Esercizio scritto 1 »
Cita per intero il testo sulla rassegna TLR jazz.

Sezione di testo »
•••••

La rassegna TLR jazz chiude il 2011 nel segno della contaminazione tradizione-innovazione



MACERATA – Prima della loro musica a parlare è l’immagine. Coppole e barbe incolte accanto alla classicità di un abito scuro. Capelli lunghi ricci, bracciali e l’ordine pulito di un cranio rasato. Che vi fosse contaminazione tra mondi diversi era evidente sin dal primo sguardo. Ma quando si fa musica, l’immagine è ovvio che non possa bastare. L’israeliano contrabbassista Omer Avital e la sua band sono approdati al palco del teatro Lauro Rossi di Macerata sabato scorso per il terzo ed ultimo appuntamento del 2011 della rassegna jazz guidata da Musicamdo.

Una formazione complessa di ben cinque elementi: gli arabeschi di Omer Avital al contrabbasso, la tromba “telaviviana” di Avishai Cohen, l’eleganza del sax tenore e soprano di Joel Frahm, la purezza metallica del piano fresco di Jason Lindner, la locomotiva ritmica di Jonathan Blake.

•••••

Elenco fornito »
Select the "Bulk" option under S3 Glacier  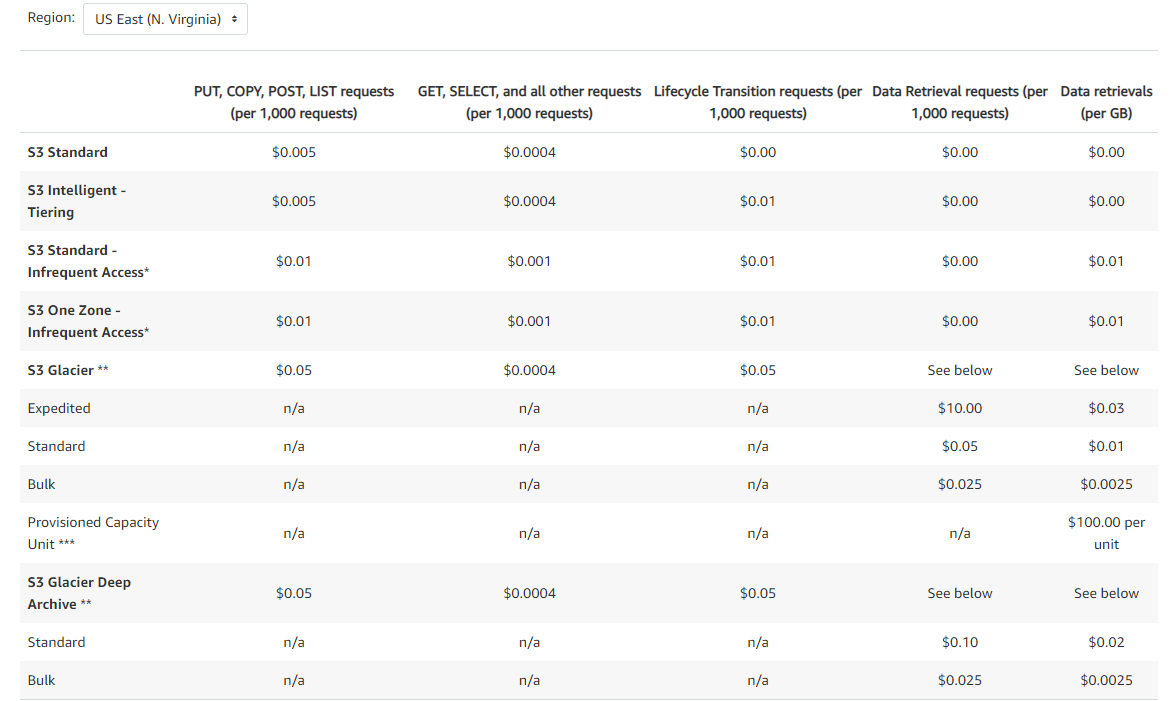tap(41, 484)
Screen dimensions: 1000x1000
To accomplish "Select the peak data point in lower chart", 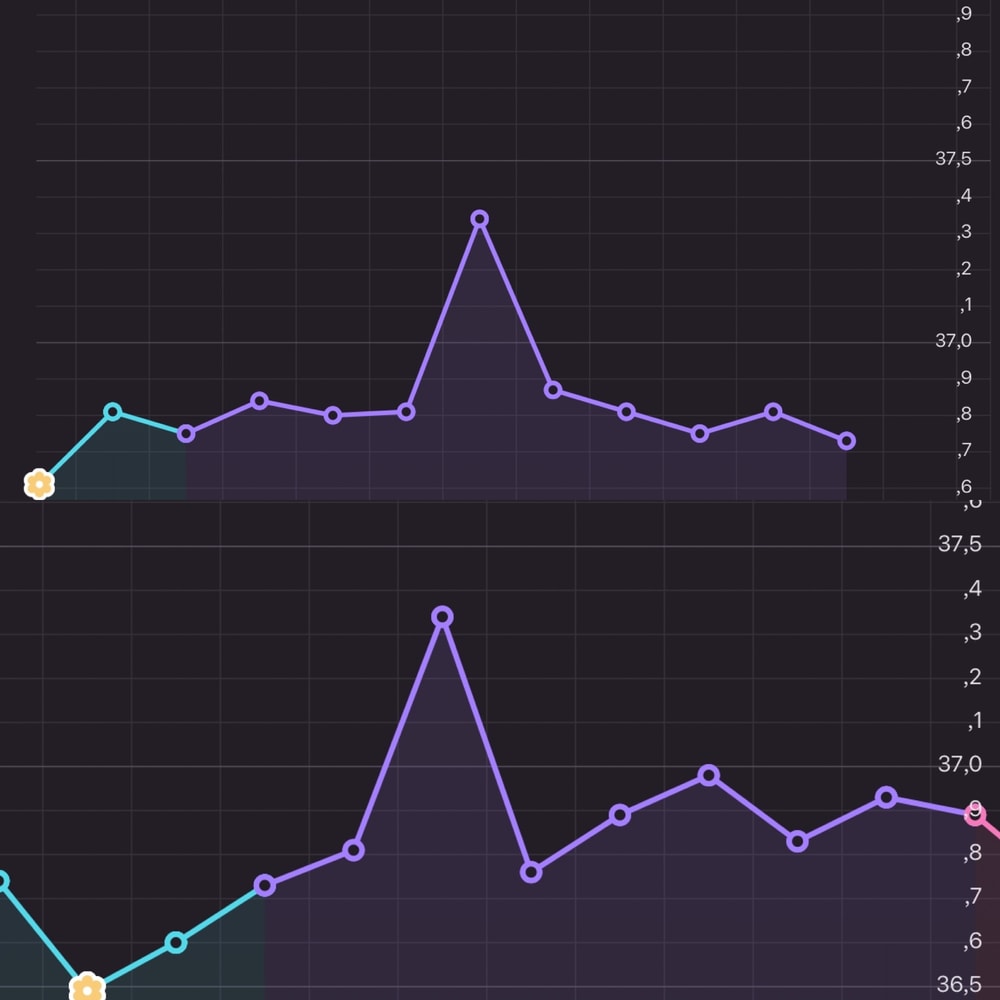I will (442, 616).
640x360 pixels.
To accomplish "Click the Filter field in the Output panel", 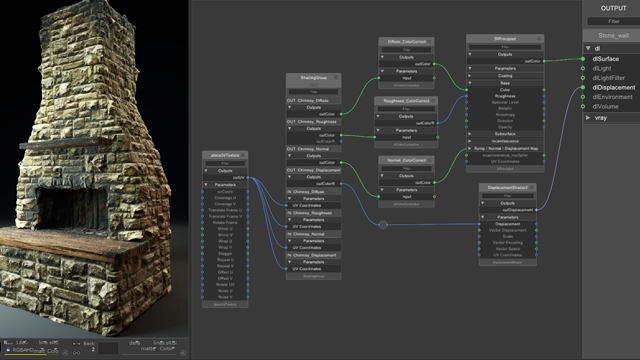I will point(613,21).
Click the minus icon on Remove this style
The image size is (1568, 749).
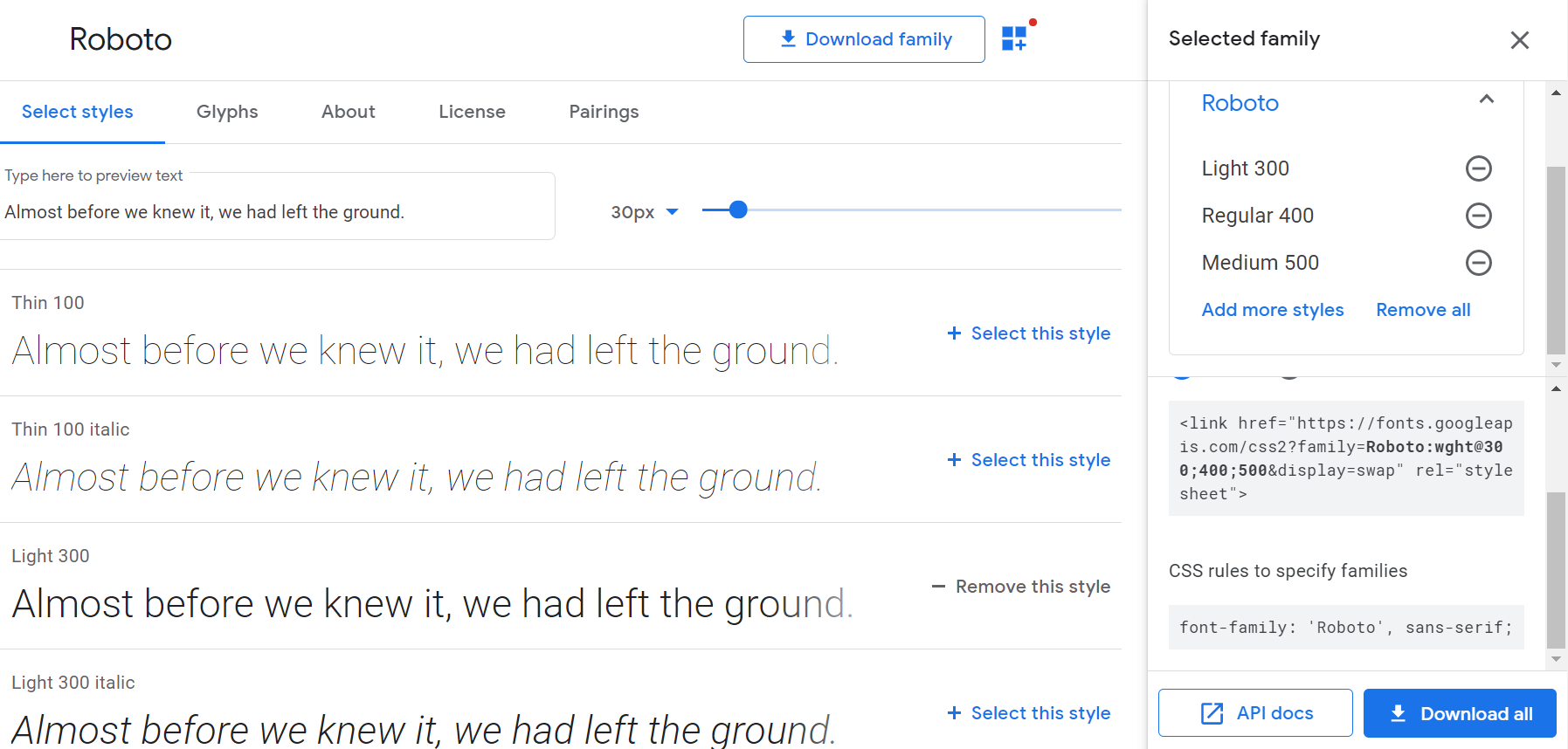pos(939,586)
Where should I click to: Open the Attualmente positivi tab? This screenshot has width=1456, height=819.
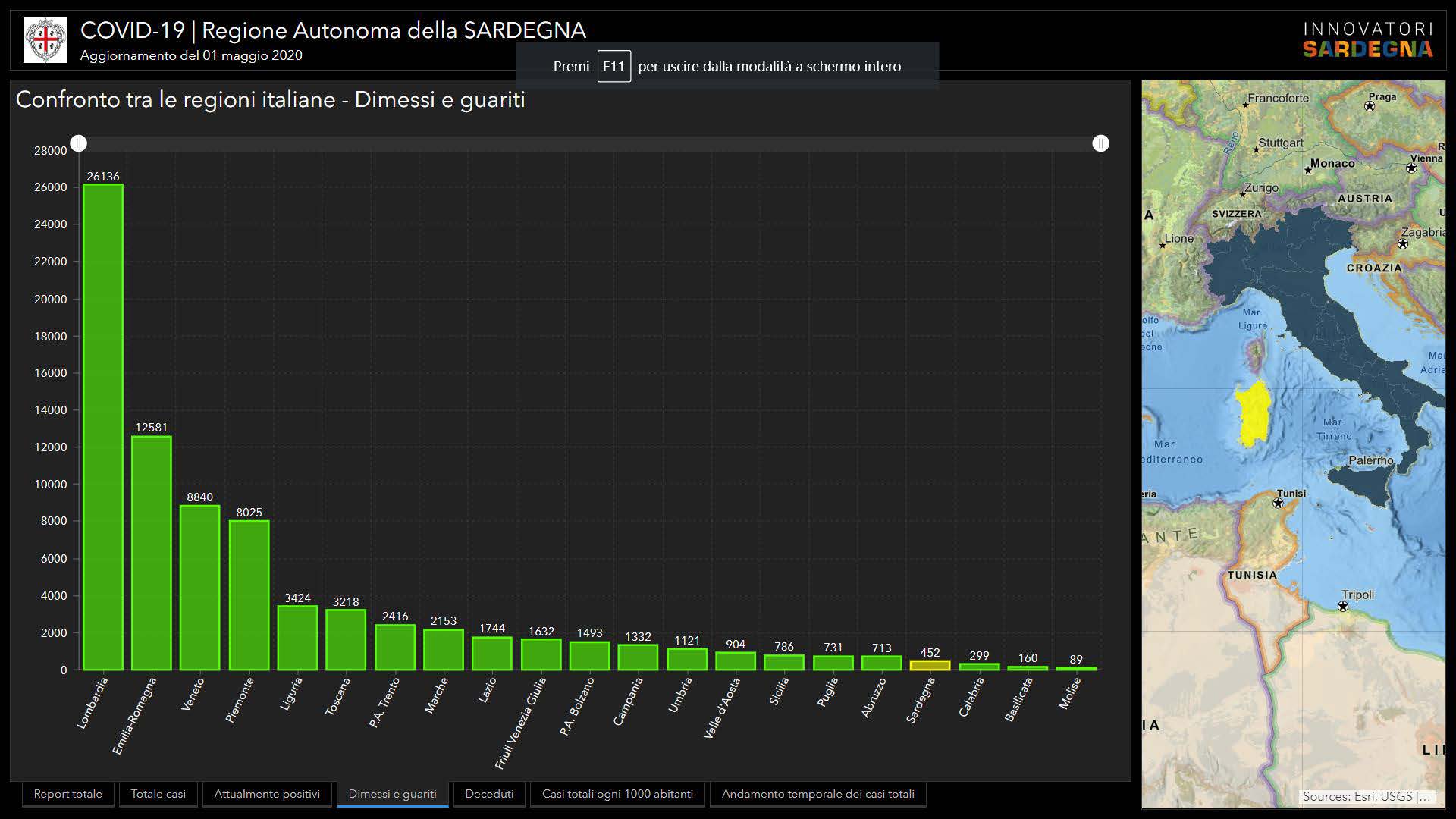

•••••

Esercizio scritto 2 »
Nell'elenco, riprendi le righe dalla riga che contiene "Click the minus icon on Remove this style" fino alla fine dell'elenco, cambiando "tab" in "scheda" e lasciando tutto il resto invariato. Non includere le immagini.

Soluzione completa 1 »
La rassegna TLR jazz chiude il 2011 nel segno della contaminazione tradizione-innovazione



MACERATA – Prima della loro musica a parlare è l’immagine. Coppole e barbe incolte accanto alla classicità di un abito scuro. Capelli lunghi ricci, bracciali e l’ordine pulito di un cranio rasato. Che vi fosse contaminazione tra mondi diversi era evidente sin dal primo sguardo. Ma quando si fa musica, l’immagine è ovvio che non possa bastare. L’israeliano contrabbassista Omer Avital e la sua band sono approdati al palco del teatro Lauro Rossi di Macerata sabato scorso per il terzo ed ultimo appuntamento del 2011 della rassegna jazz guidata da Musicamdo.

Una formazione complessa di ben cinque elementi: gli arabeschi di Omer Avital al contrabbasso, la tromba “telaviviana” di Avishai Cohen, l’eleganza del sax tenore e soprano di Joel Frahm, la purezza metallica del piano fresco di Jason Lindner, la locomotiva ritmica di Jonathan Blake.

Soluzione completa 2 »
Click the minus icon on Remove this style
The image size is (1568, 749).
pos(939,586)
Where should I click to: Open the Attualmente positivi scheda? This screenshot has width=1456, height=819.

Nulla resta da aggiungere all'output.